Germany assumed the presidency of the G7 at the G7 summit in Brussels on 4 and 5 June 2014. On 7 and 8 June 2015, Germany hosted the meeting of the heads of state and government in Schloss Elmau. The summit provided an opportunity to discuss current international challenges and to make progress on new international topics.
G7 summit in Schloss Elmau on 7 and 8 June 2015
As president of the G7, Germany hosted the meeting of heads of state and government on 7 and 8 June 2015. The summit venue, Schloss Elmau, is situated in the Bavarian Alps, around 100 kilometres south of Munich.
Germany’s last presidency of the G8 was in 2007, when the summit was held in Heiligendamm.
Topics for Germany’s presidency of the G7
During the summit, the heads of state and government discussed the global economy; foreign, security and development policy; the UN conferences on international climate protection scheduled to take place in 2015 and the post‑2015 agenda.
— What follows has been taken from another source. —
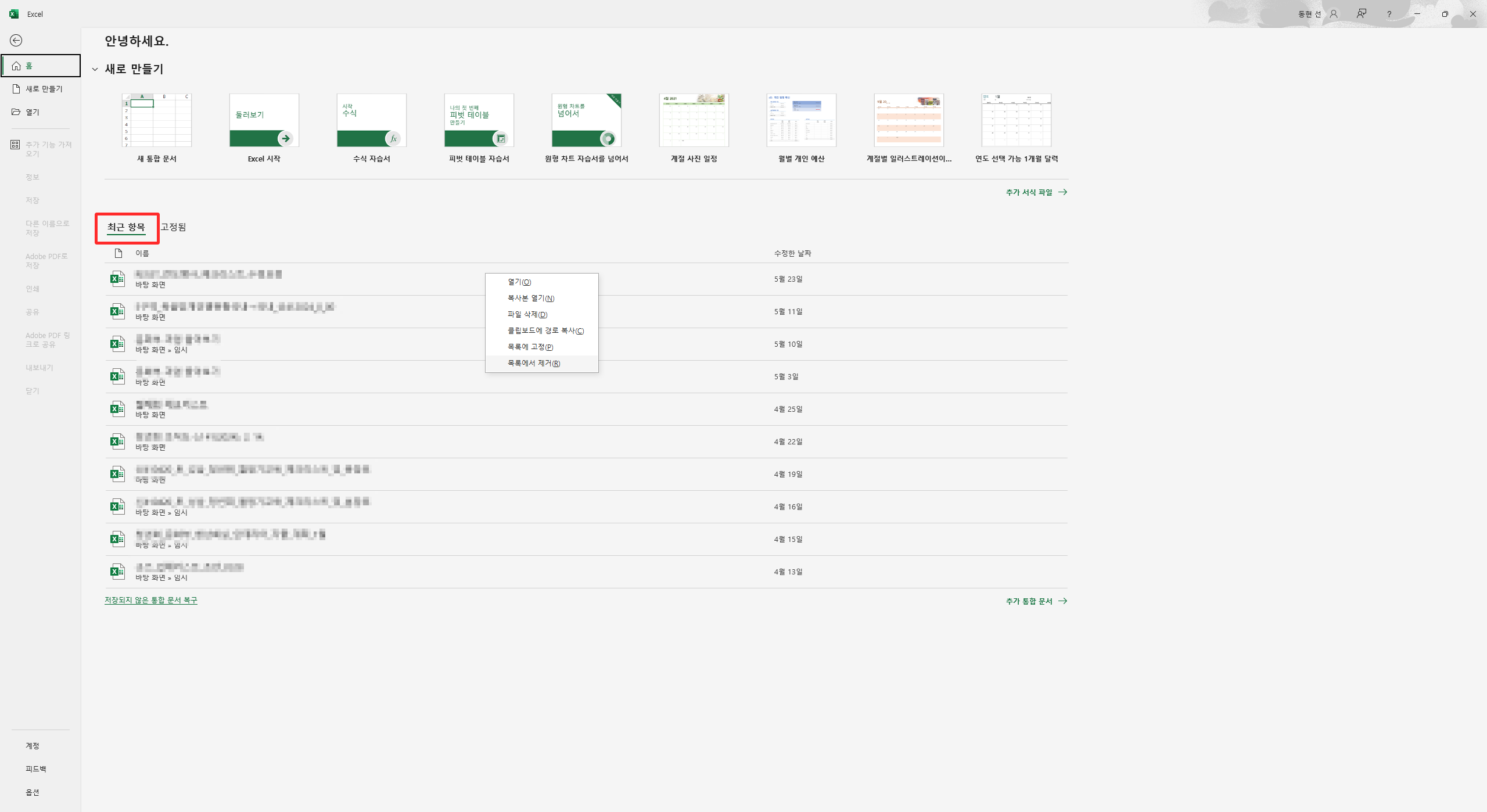
Task: Collapse the 새로 만들기 section chevron
Action: click(x=95, y=70)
Further key topics included:
- marine environmental protection and resource efficiency
- antibiotic resistance, neglected diseases, diseases associated with poverty, and Ebola
- trade and supplier chain standards
- empowering women as regards self-employment and professional training
In addition, the G7 countries discussed energy security, also within the context of the Rome G7 Energy Initiative, and continued the ongoing G7 process in the field of development policy, with a focus on food security.
Further information on the current presidency of the G7 is available on the Federal Government’s website on the G7 summit:
G7 foreign ministers meeting: 14 and 15 April 2015
The G7 foreign ministers also meet on a regular basis to discuss foreign and security policy issues. The focus of these meetings is on current international challenges, such as the situation in the Middle East and the crisis in Ukraine, as well as on issues that affect foreign policy, such as combating terrorism and cyber matters. Crisis prevention in Africa and maritime security are key topics of the foreign ministers’ work during Germany’s presidency of the G7.
For information on the G7 foreign ministers meeting in Lübeck on 14 and 15 April 2015, please click here.
From the G8 to the G7
The Group of Seven (G7) regards itself as a community of shared values. It comprises Canada, France, Germany, Italy, Japan, the UK and the United States. The European Union is also represented. Until 24 March 2014, the group included Russia and met as the G8. The Russian Federation assumed the G8 presidency as scheduled in January 2014.
As a result of the violation of Ukraine’s sovereignty and territorial integrity by the Russian Federation, the heads of state and government of the G7 decided to meet as such until it is possible to hold productive G8 talks once again. Germany assumed presidency of the G7 earlier than planned, after the G7 summit in Brussels on 4 and 5 June 2014 – its next presidency was scheduled for 2015. In addition to current political crises, the Brussels summit agenda was dominated by topics such as energy security, climate change, development issues and the state of the global economy. The members take it in turns to chair the group, rotating annually.